- Work instruction
I need every line that includes the word "computer" copied from the material.

- Provided entries
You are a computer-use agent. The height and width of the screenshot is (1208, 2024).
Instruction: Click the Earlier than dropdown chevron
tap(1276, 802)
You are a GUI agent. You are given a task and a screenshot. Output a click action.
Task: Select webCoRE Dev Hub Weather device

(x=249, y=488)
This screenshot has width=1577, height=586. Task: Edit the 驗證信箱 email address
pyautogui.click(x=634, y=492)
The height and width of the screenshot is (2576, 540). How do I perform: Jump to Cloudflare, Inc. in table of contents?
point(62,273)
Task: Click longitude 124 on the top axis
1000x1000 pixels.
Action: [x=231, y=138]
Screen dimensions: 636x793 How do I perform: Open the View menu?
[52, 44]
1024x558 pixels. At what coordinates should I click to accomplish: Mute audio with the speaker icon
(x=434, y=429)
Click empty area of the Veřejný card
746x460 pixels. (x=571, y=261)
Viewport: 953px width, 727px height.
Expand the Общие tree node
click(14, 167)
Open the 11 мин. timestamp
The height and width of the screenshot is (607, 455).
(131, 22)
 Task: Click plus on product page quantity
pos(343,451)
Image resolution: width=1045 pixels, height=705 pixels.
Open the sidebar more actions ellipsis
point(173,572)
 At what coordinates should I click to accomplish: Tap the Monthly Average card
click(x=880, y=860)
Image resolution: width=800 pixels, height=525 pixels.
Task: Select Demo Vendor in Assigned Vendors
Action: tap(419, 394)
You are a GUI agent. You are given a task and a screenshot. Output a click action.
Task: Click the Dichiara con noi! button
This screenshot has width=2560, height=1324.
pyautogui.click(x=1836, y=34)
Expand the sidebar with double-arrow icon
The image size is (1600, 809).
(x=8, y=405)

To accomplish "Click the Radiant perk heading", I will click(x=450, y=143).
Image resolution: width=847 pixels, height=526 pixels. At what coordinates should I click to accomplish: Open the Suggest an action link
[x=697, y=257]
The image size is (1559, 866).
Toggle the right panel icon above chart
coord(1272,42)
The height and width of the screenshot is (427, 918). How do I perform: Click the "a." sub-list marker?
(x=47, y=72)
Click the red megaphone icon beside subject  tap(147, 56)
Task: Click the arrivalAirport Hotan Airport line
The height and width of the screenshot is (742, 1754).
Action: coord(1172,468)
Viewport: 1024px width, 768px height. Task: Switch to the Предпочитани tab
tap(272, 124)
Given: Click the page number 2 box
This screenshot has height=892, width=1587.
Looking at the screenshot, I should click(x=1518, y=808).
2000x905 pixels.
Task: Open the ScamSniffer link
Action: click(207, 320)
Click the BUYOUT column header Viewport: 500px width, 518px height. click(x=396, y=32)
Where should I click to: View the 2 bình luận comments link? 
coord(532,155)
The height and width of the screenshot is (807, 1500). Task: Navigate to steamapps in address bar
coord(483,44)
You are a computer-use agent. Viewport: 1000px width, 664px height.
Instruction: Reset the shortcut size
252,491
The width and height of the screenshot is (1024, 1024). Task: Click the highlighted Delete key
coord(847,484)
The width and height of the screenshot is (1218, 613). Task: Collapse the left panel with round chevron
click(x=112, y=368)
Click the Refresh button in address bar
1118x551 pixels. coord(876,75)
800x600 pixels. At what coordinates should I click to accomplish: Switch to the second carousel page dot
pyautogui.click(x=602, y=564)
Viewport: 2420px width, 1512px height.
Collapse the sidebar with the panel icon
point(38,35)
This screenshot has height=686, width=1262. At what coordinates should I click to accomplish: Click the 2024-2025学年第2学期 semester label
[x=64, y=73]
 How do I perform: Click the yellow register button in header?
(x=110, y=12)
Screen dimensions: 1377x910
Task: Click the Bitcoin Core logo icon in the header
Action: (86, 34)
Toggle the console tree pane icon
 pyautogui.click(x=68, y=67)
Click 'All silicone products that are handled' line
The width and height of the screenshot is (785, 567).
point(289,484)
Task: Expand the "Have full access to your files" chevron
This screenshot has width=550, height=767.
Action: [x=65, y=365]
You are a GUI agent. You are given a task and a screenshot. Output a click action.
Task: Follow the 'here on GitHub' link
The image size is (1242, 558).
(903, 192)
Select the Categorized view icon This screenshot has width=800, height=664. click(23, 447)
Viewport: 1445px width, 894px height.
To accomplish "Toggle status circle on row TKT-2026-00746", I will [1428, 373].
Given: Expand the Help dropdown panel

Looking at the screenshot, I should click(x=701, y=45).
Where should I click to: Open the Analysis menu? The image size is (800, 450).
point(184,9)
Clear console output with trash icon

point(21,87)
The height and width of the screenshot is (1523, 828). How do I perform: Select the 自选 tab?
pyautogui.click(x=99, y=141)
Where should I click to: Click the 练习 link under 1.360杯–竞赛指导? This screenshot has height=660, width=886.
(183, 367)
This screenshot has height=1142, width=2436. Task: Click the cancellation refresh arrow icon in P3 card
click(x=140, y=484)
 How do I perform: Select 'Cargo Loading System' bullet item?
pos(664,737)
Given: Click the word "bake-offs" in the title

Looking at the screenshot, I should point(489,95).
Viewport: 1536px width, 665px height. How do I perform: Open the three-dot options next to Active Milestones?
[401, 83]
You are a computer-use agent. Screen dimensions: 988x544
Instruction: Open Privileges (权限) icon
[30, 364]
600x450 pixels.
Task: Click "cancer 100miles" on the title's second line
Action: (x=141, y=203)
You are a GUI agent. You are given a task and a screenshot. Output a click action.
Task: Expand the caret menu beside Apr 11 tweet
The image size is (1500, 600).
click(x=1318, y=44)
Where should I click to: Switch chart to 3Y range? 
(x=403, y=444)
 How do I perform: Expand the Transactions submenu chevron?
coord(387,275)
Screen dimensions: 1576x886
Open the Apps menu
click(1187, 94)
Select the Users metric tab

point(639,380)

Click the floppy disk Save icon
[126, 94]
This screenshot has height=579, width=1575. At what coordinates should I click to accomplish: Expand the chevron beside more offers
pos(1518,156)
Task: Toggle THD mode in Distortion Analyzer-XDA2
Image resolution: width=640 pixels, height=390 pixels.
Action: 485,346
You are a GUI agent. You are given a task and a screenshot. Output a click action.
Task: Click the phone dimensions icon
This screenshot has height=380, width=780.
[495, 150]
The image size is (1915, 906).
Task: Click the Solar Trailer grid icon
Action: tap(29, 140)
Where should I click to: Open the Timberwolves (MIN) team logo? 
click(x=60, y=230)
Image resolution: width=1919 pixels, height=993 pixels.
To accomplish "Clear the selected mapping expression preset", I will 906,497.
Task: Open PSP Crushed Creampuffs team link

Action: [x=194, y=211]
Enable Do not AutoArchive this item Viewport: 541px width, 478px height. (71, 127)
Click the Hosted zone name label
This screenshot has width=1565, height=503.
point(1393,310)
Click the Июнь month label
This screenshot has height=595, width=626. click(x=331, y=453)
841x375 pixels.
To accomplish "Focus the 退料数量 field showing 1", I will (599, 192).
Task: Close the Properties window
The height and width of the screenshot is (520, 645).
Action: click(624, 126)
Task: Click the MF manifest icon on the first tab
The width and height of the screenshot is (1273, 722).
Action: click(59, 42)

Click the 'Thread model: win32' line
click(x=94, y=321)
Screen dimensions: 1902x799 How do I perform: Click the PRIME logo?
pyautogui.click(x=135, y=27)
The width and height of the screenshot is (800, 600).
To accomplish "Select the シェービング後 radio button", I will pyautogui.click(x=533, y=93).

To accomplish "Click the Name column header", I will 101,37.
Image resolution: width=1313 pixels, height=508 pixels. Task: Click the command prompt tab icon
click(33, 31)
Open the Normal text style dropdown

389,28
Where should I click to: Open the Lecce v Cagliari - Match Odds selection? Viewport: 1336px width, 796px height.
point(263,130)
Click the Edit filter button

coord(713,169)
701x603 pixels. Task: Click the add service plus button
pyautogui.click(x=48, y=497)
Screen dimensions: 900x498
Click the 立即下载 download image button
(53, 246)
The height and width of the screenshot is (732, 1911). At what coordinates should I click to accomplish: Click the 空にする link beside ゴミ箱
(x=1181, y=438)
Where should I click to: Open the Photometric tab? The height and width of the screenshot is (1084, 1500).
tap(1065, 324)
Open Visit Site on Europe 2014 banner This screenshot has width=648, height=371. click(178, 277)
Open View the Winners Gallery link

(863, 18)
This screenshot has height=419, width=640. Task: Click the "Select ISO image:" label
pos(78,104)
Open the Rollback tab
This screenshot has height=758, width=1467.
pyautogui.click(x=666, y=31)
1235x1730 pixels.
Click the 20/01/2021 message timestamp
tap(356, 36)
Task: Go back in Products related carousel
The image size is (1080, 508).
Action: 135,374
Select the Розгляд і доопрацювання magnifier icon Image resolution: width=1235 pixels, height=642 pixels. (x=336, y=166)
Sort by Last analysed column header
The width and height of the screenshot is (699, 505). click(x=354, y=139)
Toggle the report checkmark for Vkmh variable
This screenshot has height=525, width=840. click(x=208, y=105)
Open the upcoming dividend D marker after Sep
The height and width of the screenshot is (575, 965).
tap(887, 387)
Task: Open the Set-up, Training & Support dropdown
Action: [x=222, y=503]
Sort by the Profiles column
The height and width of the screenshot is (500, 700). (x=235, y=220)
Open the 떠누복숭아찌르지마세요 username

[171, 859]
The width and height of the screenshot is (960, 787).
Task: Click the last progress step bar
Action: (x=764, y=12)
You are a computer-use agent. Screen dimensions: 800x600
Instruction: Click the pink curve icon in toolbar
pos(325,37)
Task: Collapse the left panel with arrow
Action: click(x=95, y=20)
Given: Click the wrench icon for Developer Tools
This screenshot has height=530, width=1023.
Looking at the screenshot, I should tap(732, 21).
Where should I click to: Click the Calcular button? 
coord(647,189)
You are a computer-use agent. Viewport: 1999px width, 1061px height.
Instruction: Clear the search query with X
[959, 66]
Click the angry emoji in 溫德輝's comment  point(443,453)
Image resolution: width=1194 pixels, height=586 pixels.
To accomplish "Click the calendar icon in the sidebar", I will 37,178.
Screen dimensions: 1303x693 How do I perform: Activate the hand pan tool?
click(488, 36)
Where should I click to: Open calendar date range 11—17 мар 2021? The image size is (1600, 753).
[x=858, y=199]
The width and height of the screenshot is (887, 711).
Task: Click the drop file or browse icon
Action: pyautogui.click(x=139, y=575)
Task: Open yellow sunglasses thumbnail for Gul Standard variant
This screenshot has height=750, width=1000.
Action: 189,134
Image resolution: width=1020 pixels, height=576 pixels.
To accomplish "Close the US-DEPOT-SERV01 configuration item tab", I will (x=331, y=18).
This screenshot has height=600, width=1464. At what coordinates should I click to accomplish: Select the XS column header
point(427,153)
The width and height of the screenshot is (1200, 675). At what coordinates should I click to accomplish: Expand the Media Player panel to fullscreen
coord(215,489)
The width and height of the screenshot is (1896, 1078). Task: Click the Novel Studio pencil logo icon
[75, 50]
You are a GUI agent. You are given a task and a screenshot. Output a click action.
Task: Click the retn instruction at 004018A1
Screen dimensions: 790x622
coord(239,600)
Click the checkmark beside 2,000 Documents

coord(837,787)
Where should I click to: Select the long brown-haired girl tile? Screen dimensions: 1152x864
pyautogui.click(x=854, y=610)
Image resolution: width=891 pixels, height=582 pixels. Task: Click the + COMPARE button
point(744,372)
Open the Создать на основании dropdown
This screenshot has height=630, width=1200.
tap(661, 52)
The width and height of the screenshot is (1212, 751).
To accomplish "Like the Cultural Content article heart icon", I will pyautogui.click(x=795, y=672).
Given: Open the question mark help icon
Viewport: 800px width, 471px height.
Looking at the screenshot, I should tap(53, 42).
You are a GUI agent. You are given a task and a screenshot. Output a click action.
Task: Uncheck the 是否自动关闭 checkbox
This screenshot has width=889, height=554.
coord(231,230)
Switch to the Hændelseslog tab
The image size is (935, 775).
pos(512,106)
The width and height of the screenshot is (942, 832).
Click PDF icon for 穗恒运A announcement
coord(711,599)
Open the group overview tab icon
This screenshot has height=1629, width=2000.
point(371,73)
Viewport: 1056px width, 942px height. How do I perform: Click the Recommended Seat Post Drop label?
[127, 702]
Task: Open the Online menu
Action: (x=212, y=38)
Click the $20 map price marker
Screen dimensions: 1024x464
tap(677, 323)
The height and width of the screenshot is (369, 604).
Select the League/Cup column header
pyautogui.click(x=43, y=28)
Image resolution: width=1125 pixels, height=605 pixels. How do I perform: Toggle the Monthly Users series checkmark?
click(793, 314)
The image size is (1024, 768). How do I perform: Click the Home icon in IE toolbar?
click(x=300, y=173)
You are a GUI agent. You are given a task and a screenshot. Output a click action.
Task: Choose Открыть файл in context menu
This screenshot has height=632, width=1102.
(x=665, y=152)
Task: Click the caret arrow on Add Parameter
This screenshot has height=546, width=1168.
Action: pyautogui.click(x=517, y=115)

- Answer box
You are a computer-use agent. The height and width of the screenshot is (1208, 2024).
You are a computer-use agent. Viewport: 1000px width, 664px height.
You are a computer-use agent. Screen dimensions: 988x544
You are a computer-use agent. Screen dimensions: 800x600
You are a computer-use agent. Viewport: 1999px width, 1061px height.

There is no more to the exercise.